[Extract]

Moreover, it was a matter of moral certainty that either policy, so far as it should be tried would in some degree be disappointing to its friends and would, on some occasion at least, give its opponents the opportunity to point the finger of scorn. The policy of generosity and trust surely would, sooner or later, there if not here, meet with ingratitude "more strong than traitors' arms"; while, on the other hand, those who held by the policy of repression would at times be startled to find how empty of all restorative and reparative virtue were the measures in which they had delighted; how completely it was true that the malignant elements they had kept under lock and key were still in undiminished vigor, never to yield the smallest fraction of their deadly potency save under the beneficent chemistry of free institutions, personal rights, and equal laws.
The difficult situation of 1866 and 1867 was profoundly complicated by the obtrusion of several strong, rank, highly offensive personalities. Some of these belonged to men who during the long struggle with the slave power had borne themselves heroically, but who, when the institution of slavery rushed to its downfall, were found painfully or even ludicrously unfit to deal with questions of readjustment or reconstruction. Their stubborn tempers, their aggressive dispositions, their fearless courage had made them leaders and champions in the "martyr age," while twenty years of conflict had developed those qualities to the absorption of every other possibility of their original natures. Their minds had even ceased to work on other questions than those of human rights. Yet it was these men who held in their hands the decision of the nicest question to which statesmanship can ever address itself—the treatment of enemies or conquered rebels. Moreover, Renegadism entered upon both sides to give its own peculiar bitterness to the controversy over the processes of reconstruction.
It was in such a situation that Hancock found himself placed in command of the Fifth Military District, holding in his hands almost the power of life and death over a large population. To a man of his nature and training there was but one course open. A Democrat by birth and breeding; a strict constructionist in his view of the Constitution; a thorough believer in the honor, good feeling, and essential patriotism of the Southern people, whom he knew well, among whom he had married, whose representatives had been his schoolmates, his comrades, and his most intimate friends through life—. he could not be the willing agent, and he would not become the tool, of those who, having broken with President Johnson, were seeking to carry the nation into courses of severe repression toward the late insurrectionary States. If one were disposed to argue the question, it would be not unfair to point to the course of subsequent events as showing that Hancock was right in his view of the way to restore the true union of the States, and that this way might have been even better taken in 1868 than in 1876. But I have no interest in advancing the proposition that the gallant general was a great statesman, or had peculiarly perspicacious views of large public policies. I only desire to vindicate his thorough sincerity and his patriotic feeling in taking the course he did in Louisiana and Texas.

[Stated exercise]
Retype the Hancock passage between "Moreover, it was" and "and equal laws.", inclusive. The records that come next are separate from the Hancock passage.

(Data for locating visible targets)

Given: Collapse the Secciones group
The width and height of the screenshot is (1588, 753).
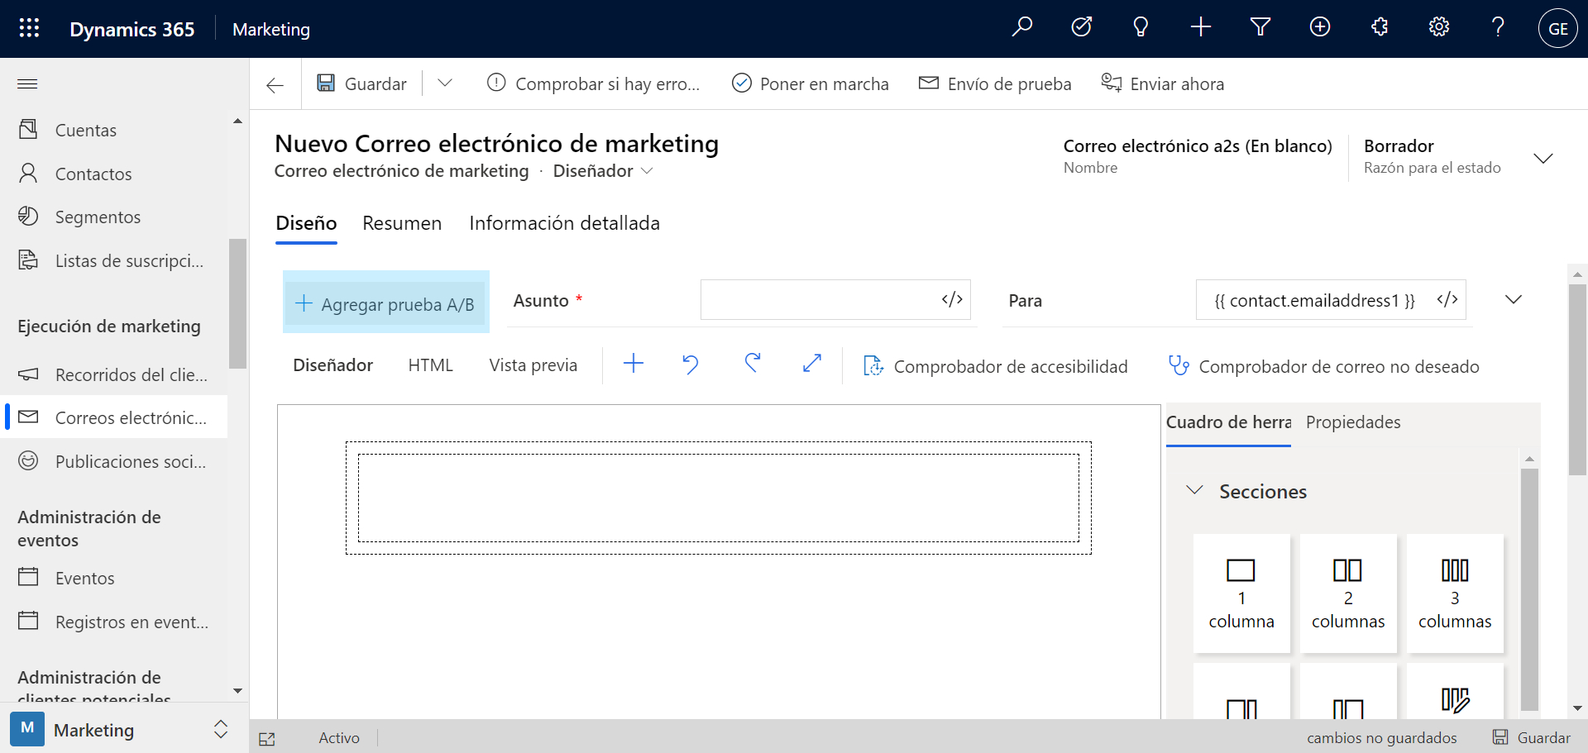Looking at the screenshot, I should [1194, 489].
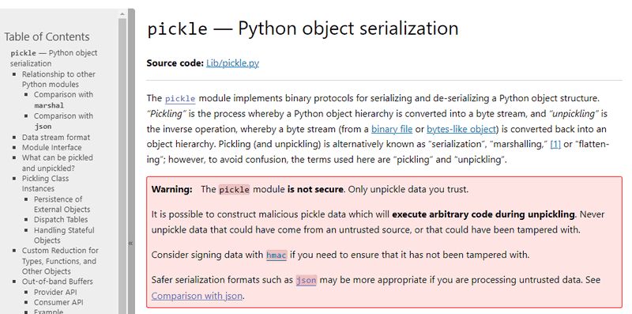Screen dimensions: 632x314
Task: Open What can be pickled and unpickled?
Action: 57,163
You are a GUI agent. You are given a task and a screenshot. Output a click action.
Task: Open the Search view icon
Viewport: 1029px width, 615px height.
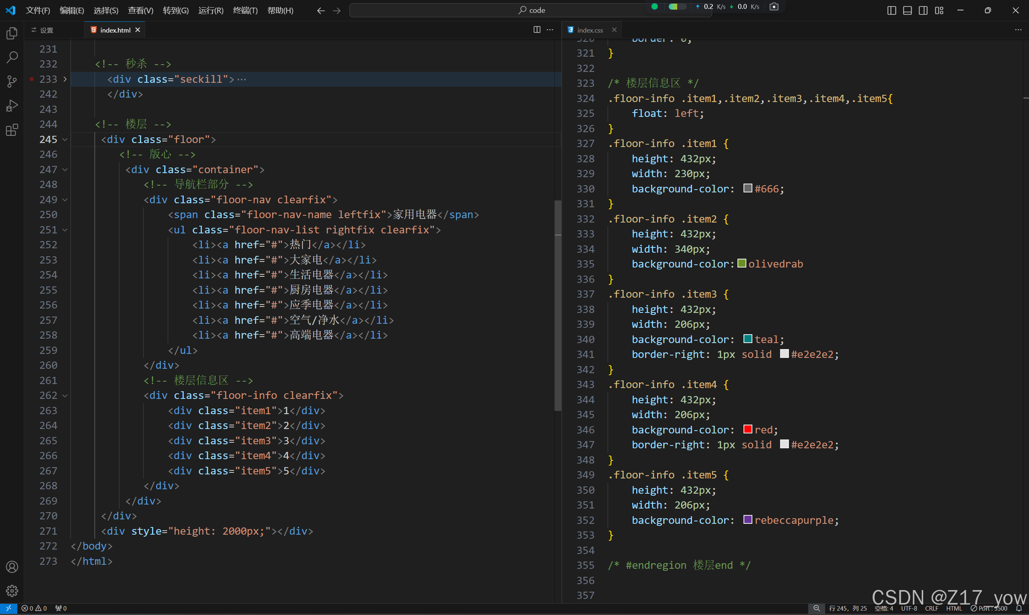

[Solved exercise]
Moreover, it was a matter of moral certainty that either policy, so far as it should be tried would in some degree be disappointing to its friends and would, on some occasion at least, give its opponents the opportunity to point the finger of scorn. The policy of generosity and trust surely would, sooner or later, there if not here, meet with ingratitude "more strong than traitors' arms"; while, on the other hand, those who held by the policy of repression would at times be startled to find how empty of all restorative and reparative virtue were the measures in which they had delighted; how completely it was true that the malignant elements they had kept under lock and key were still in undiminished vigor, never to yield the smallest fraction of their deadly potency save under the beneficent chemistry of free institutions, personal rights, and equal laws.